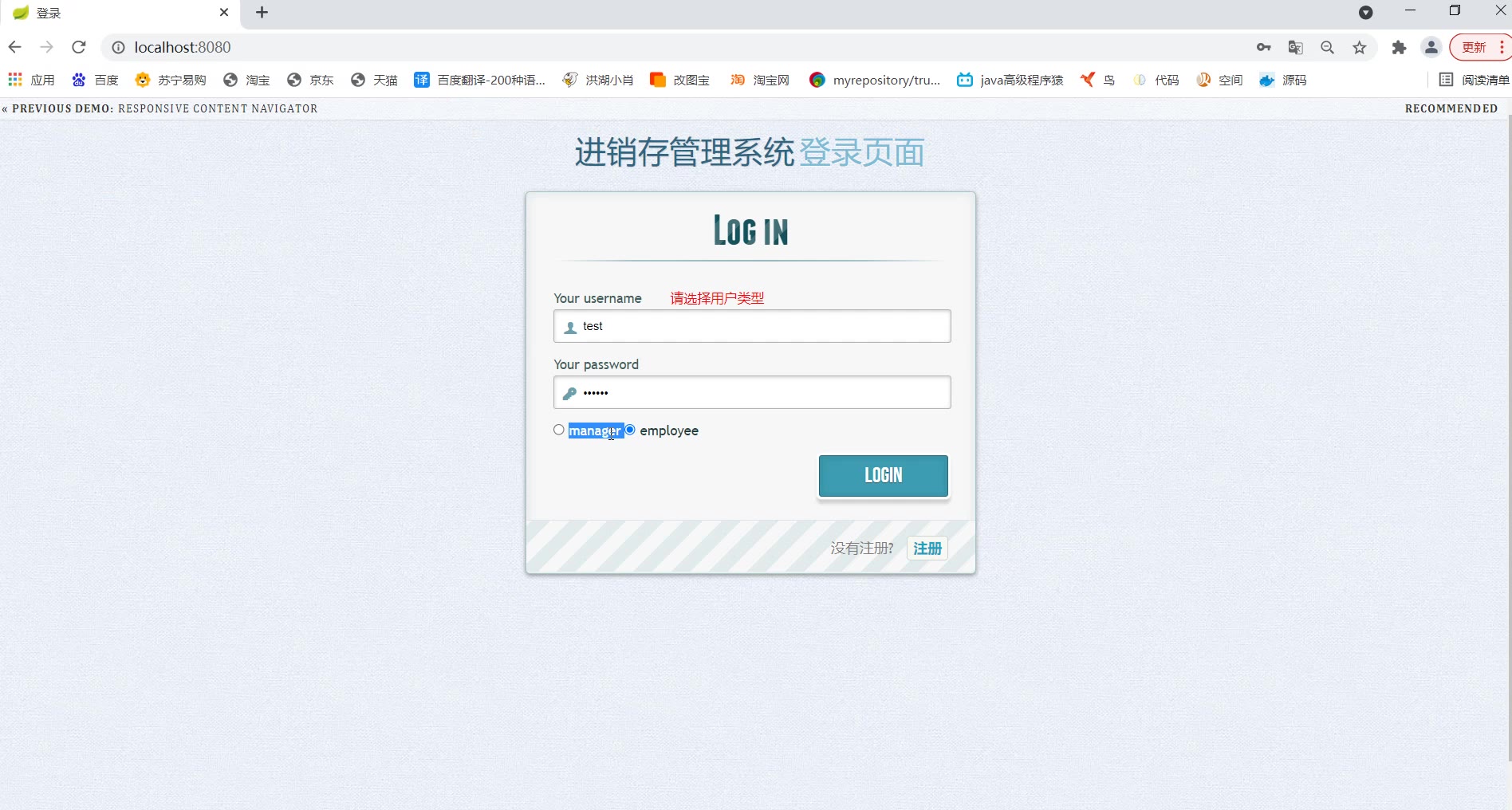Open the Google Translate page icon
Screen dimensions: 1512x810
(x=1296, y=47)
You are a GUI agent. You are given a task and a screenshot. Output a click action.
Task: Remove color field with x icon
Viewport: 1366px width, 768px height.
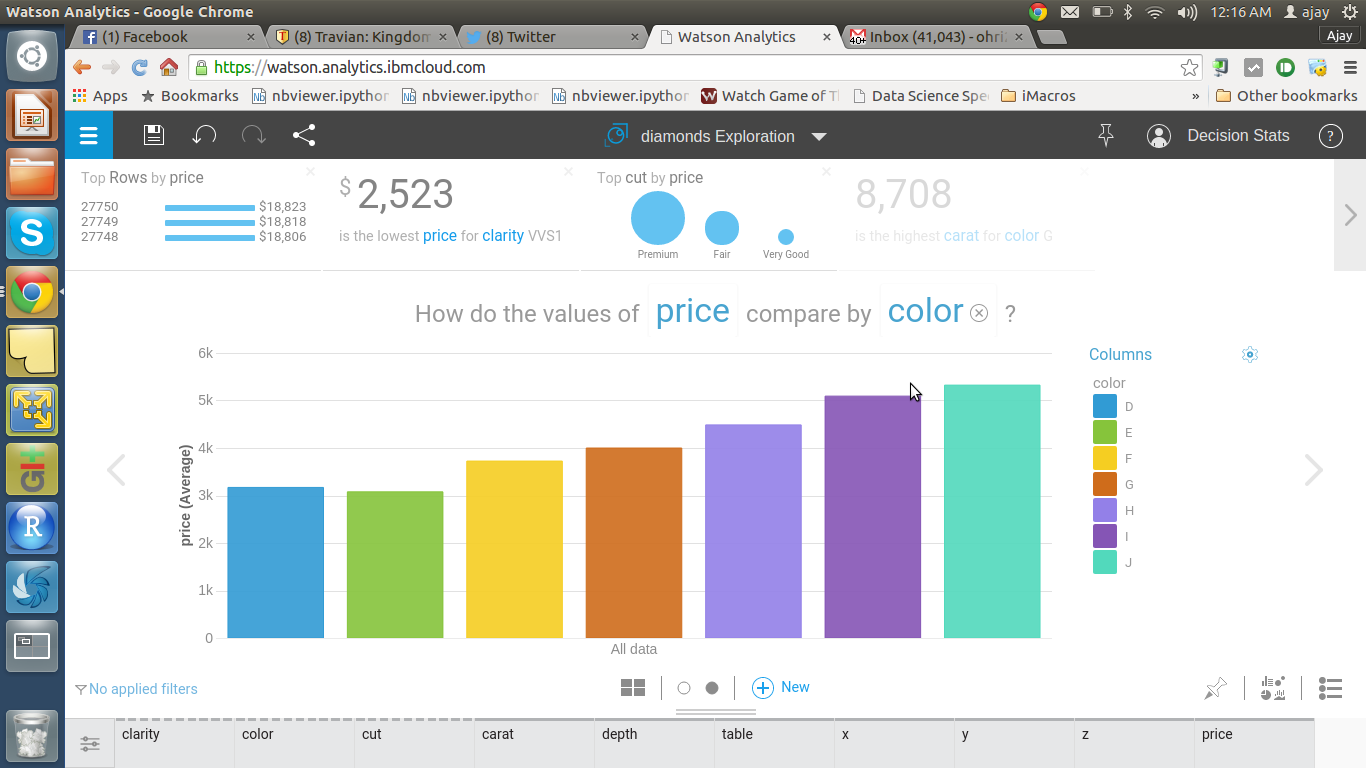[979, 313]
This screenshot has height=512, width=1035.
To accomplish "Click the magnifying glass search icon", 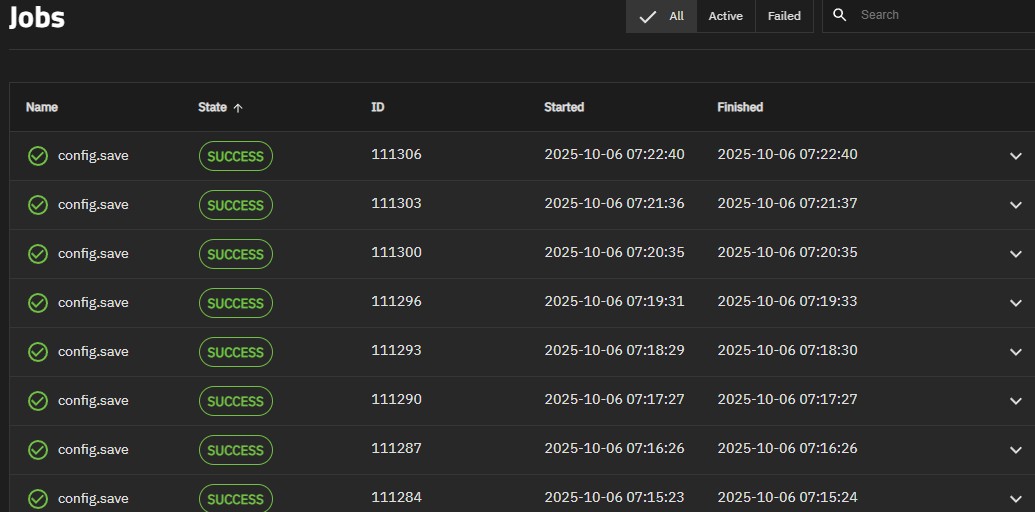I will pyautogui.click(x=840, y=15).
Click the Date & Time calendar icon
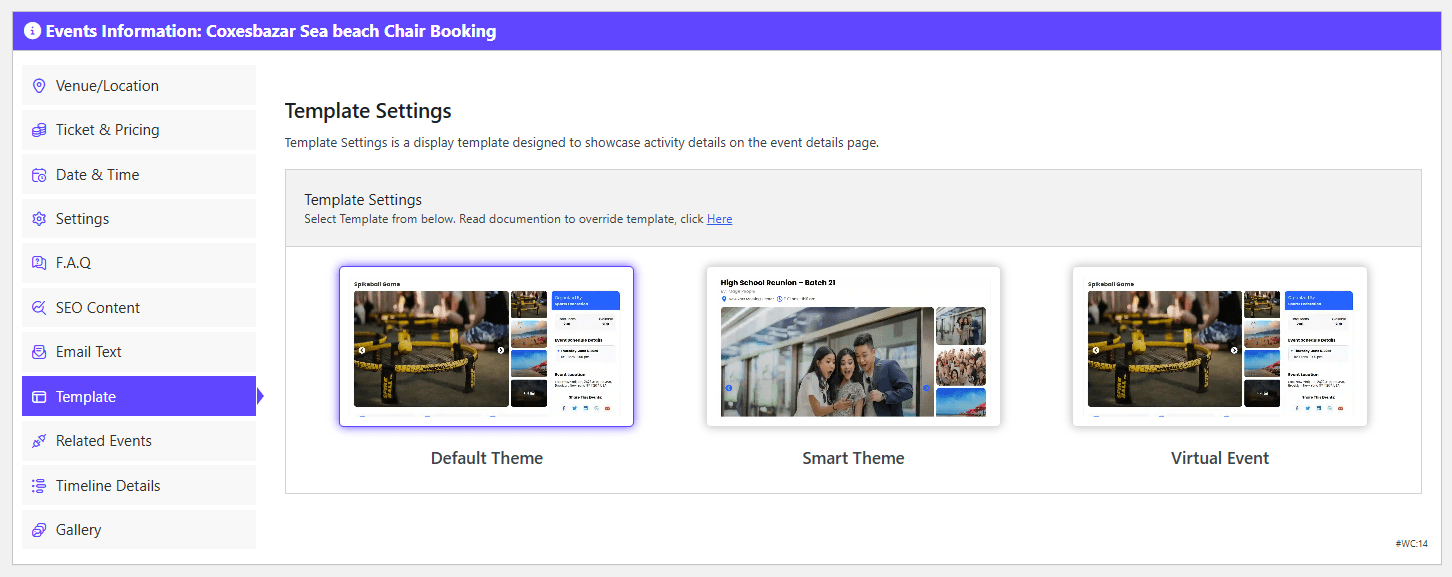Image resolution: width=1452 pixels, height=577 pixels. tap(39, 175)
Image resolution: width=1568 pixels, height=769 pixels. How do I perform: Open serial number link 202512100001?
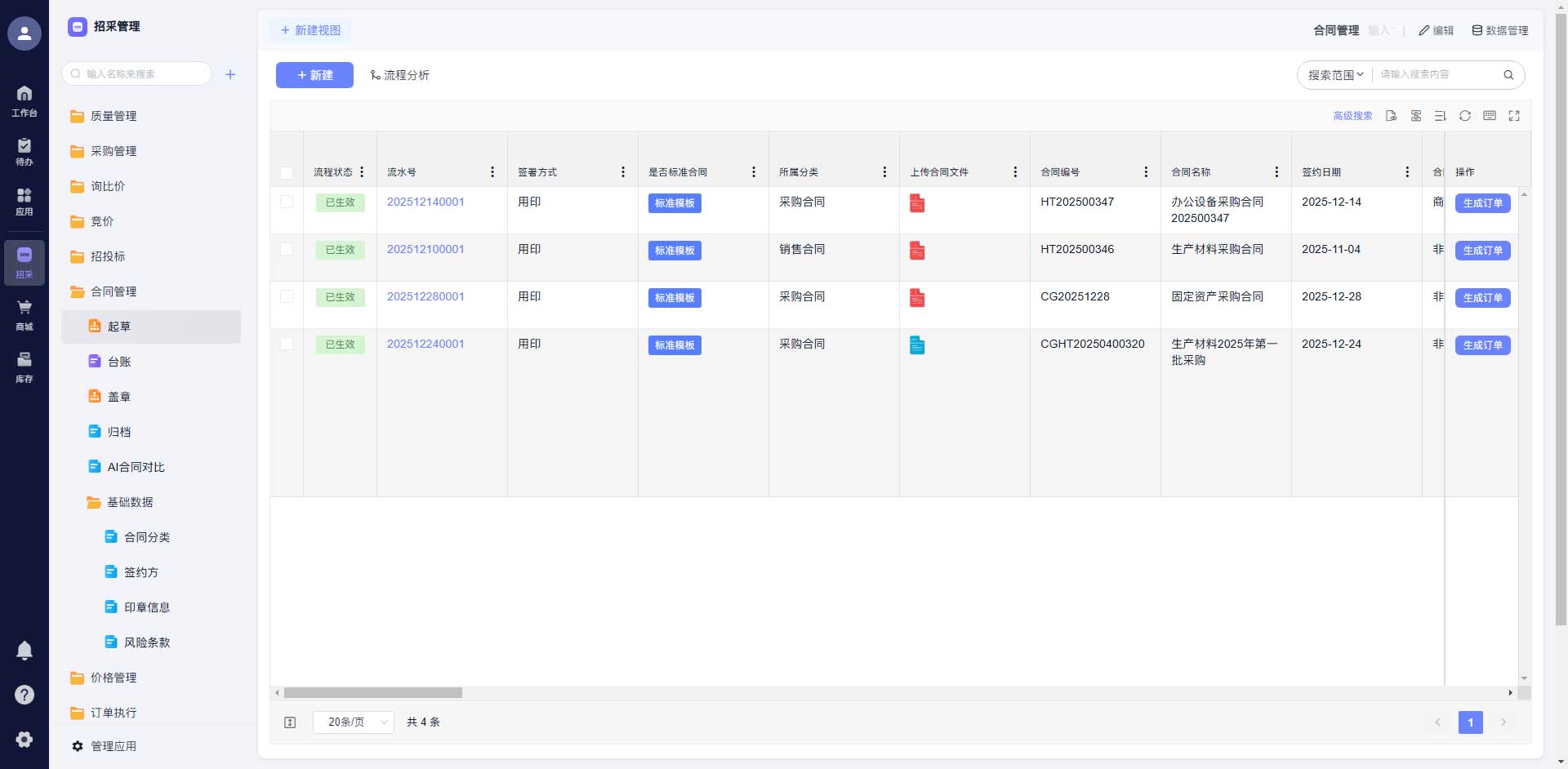click(425, 249)
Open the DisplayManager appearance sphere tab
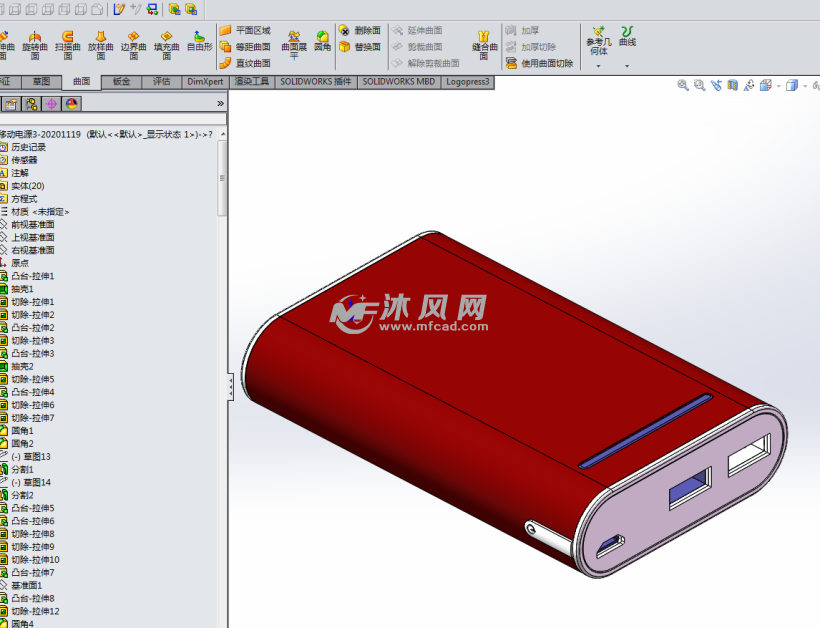The width and height of the screenshot is (820, 628). (x=71, y=103)
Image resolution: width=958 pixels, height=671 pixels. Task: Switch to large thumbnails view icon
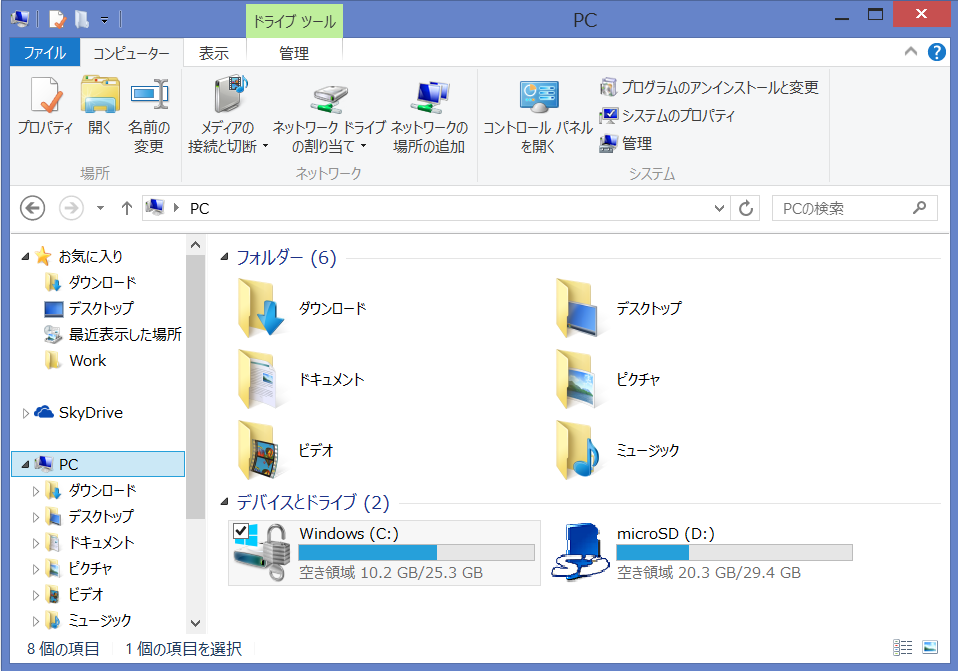click(x=930, y=648)
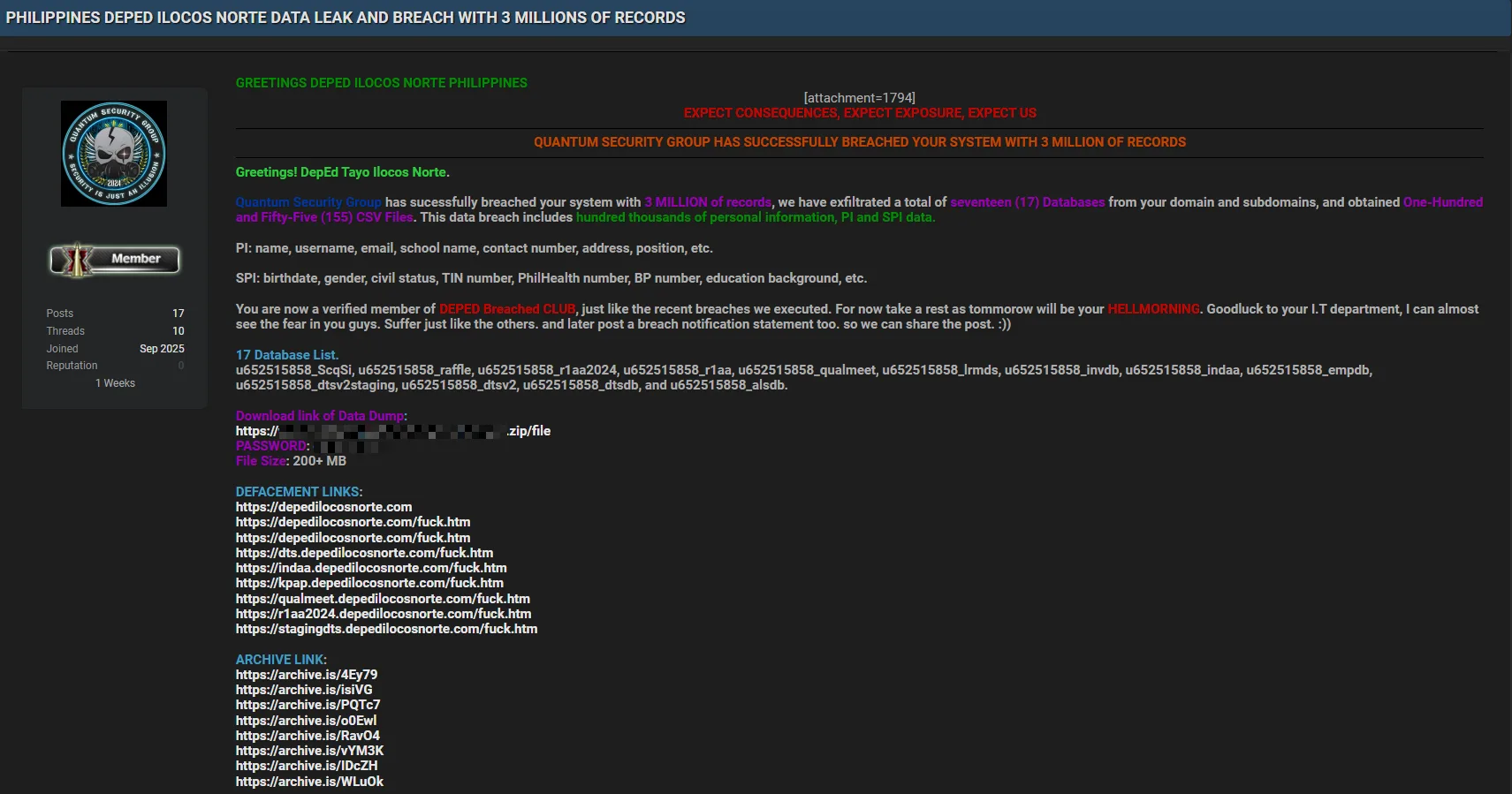Click the ARCHIVE LINK heading
The image size is (1512, 794).
click(x=280, y=660)
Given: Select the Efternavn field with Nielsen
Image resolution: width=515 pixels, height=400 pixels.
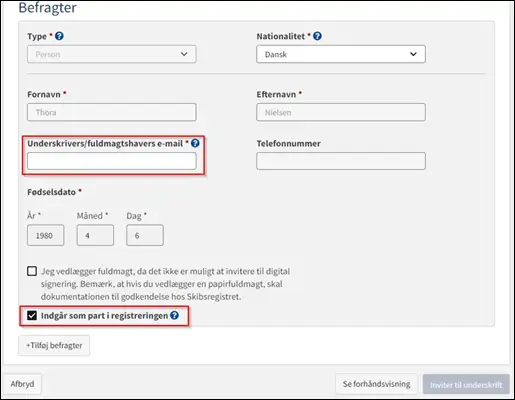Looking at the screenshot, I should pyautogui.click(x=341, y=112).
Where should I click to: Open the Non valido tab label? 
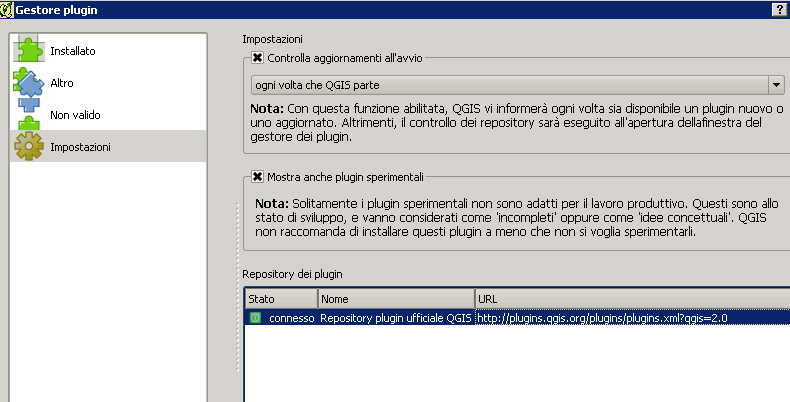tap(75, 115)
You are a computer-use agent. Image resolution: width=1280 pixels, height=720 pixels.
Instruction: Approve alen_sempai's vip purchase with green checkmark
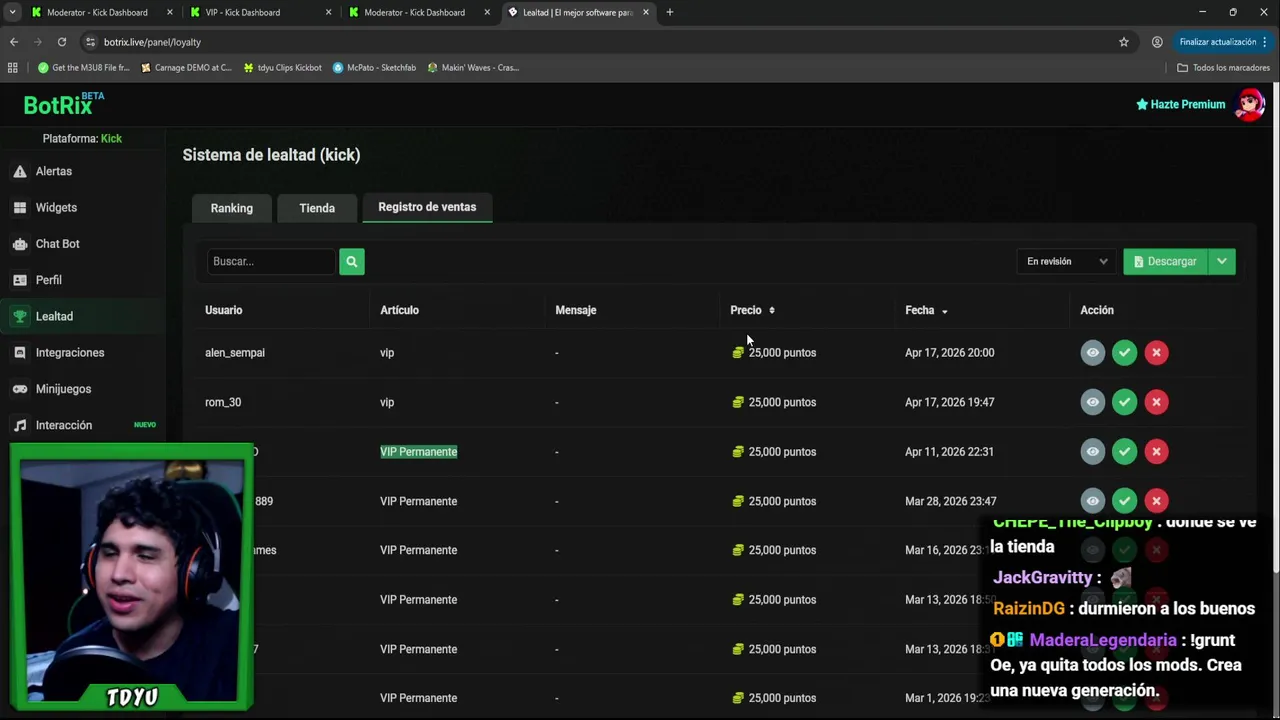point(1124,353)
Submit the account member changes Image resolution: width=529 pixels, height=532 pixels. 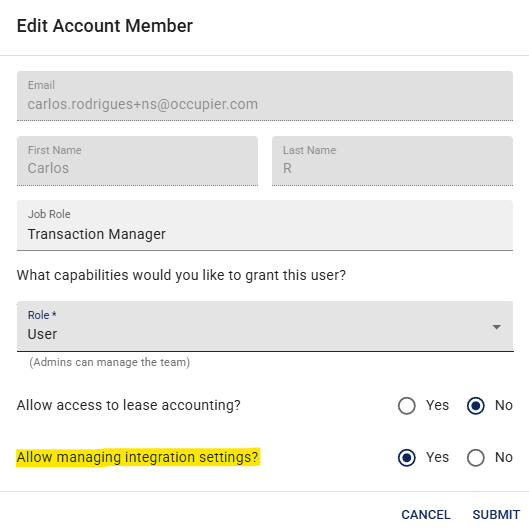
════════════════════
◆ **What needs to be done**: Starting with the line that contains "Instruction: Approve alen_sempai's", reproduce every line to the end of the material above, both end lines included, exactly and with no pictures.

◆ **Expected answer**:
Instruction: Approve alen_sempai's vip purchase with green checkmark
point(1124,353)
Submit the account member changes Image resolution: width=529 pixels, height=532 pixels. 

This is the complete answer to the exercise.